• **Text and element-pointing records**
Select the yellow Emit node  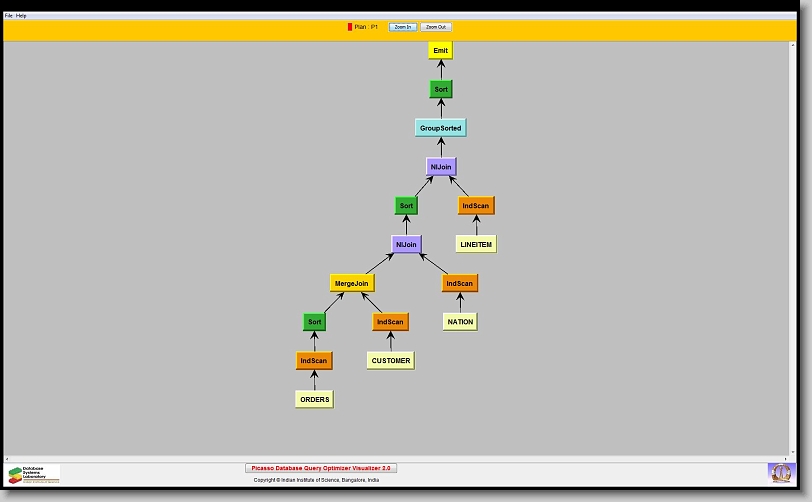tap(441, 50)
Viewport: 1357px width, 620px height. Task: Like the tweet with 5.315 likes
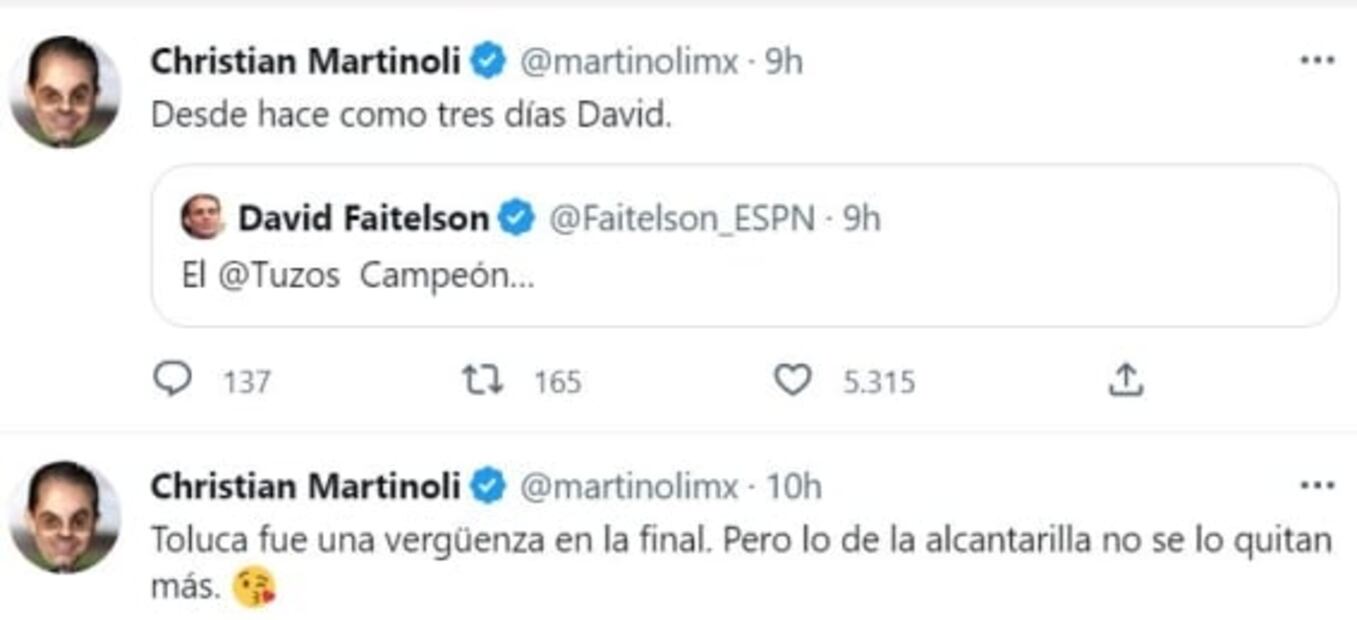[x=794, y=380]
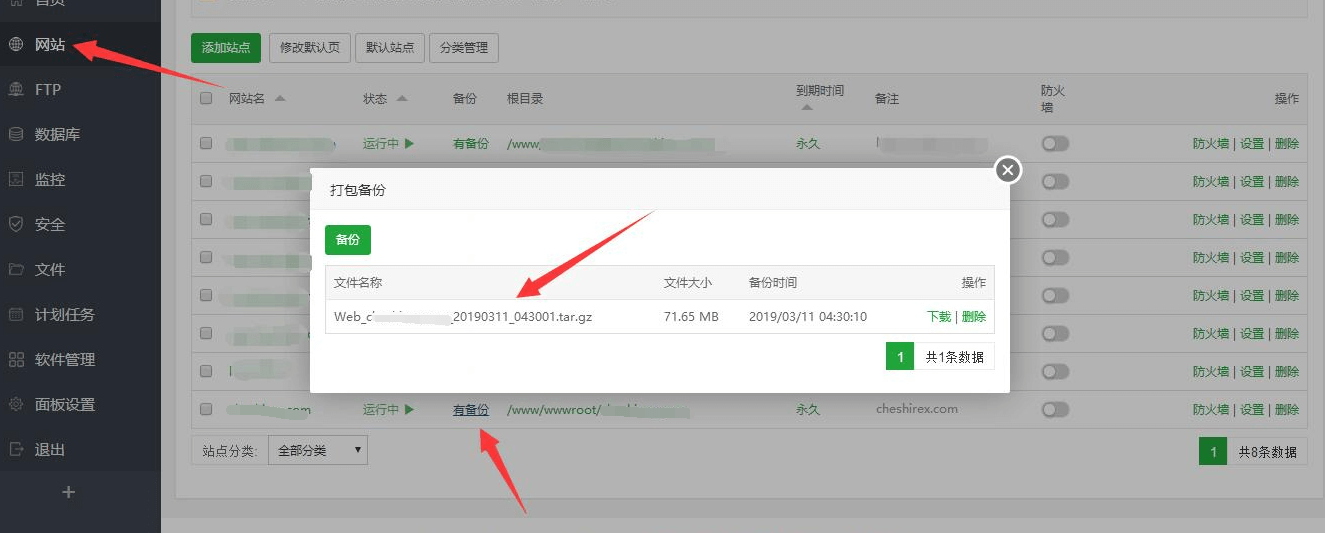
Task: Click 下载 link for the tar.gz backup
Action: coord(939,316)

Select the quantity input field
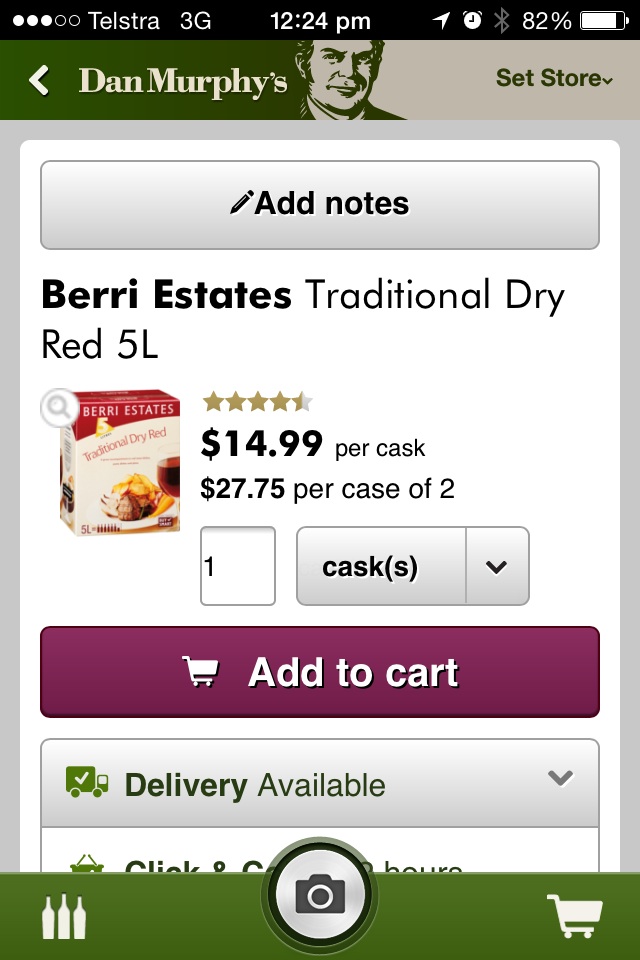[238, 566]
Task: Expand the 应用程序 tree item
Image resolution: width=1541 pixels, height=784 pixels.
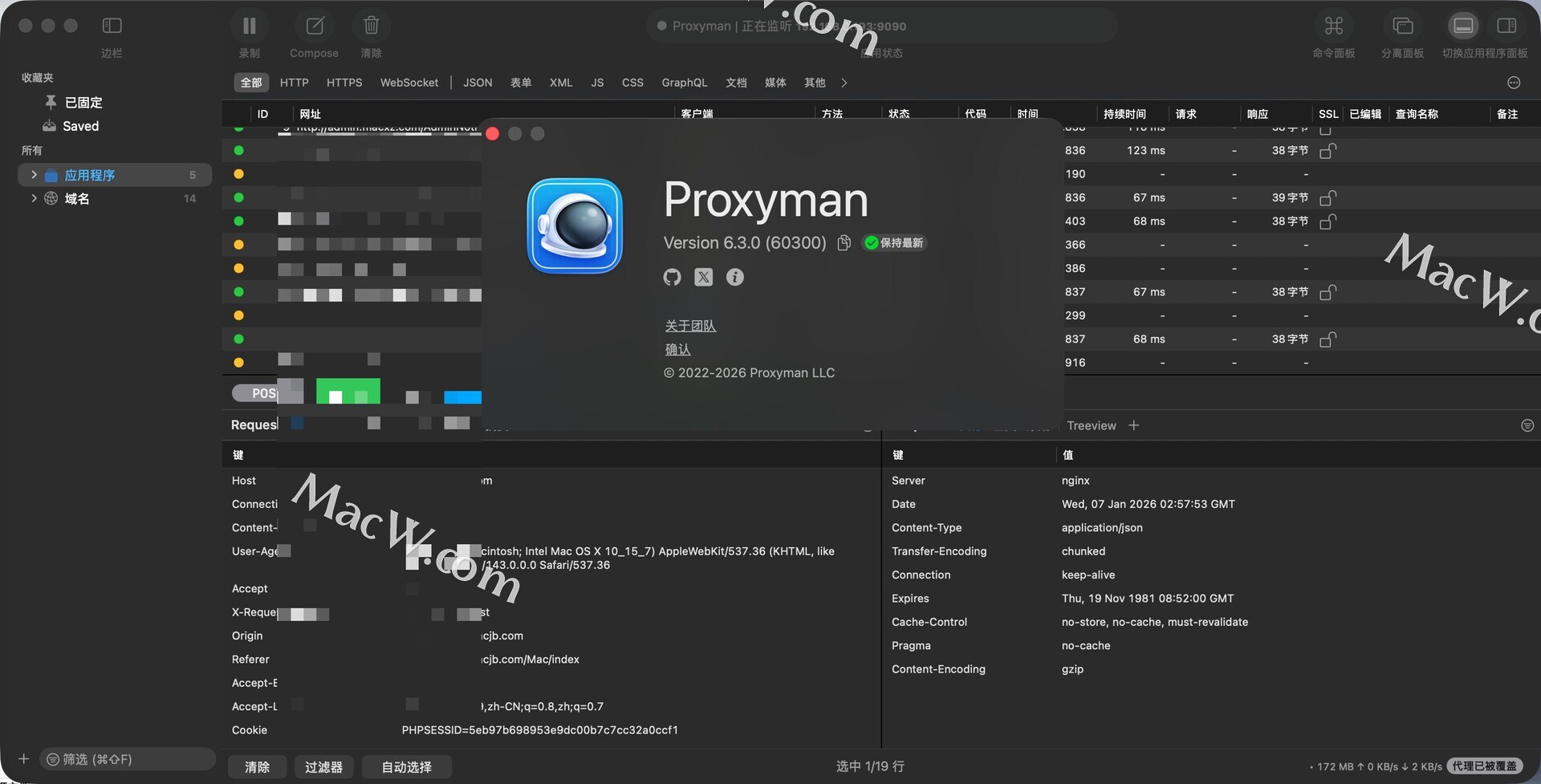Action: (x=34, y=175)
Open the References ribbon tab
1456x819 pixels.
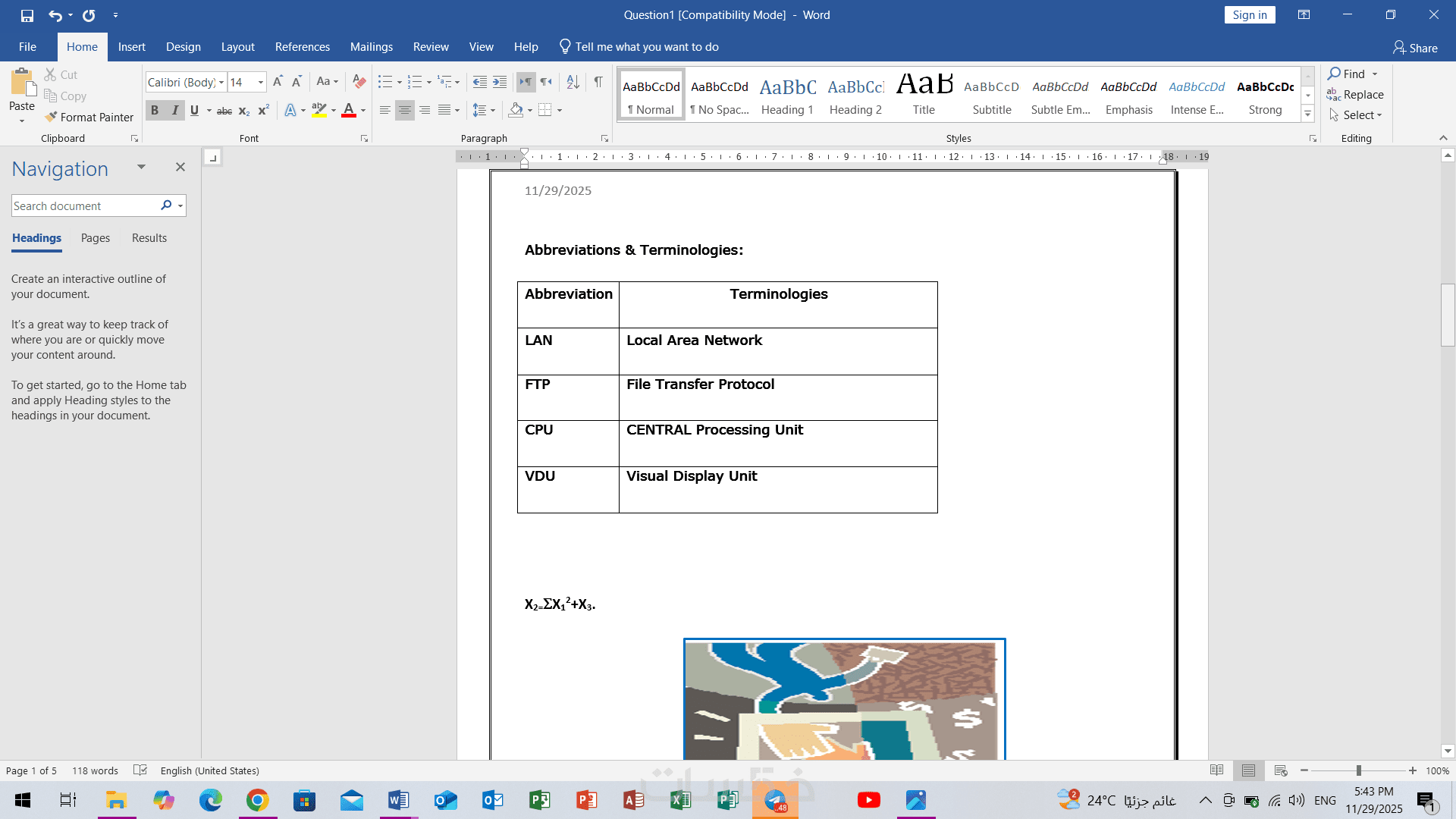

• **Written instruction**
Write out the material exactly, starting at the line containing "Task: Expand the 应用程序 tree item" and running through the end of the material. Omit the pictures.

• **Written response**
Task: Expand the 应用程序 tree item
Image resolution: width=1541 pixels, height=784 pixels.
Action: (x=34, y=175)
Open the References ribbon tab
1456x819 pixels.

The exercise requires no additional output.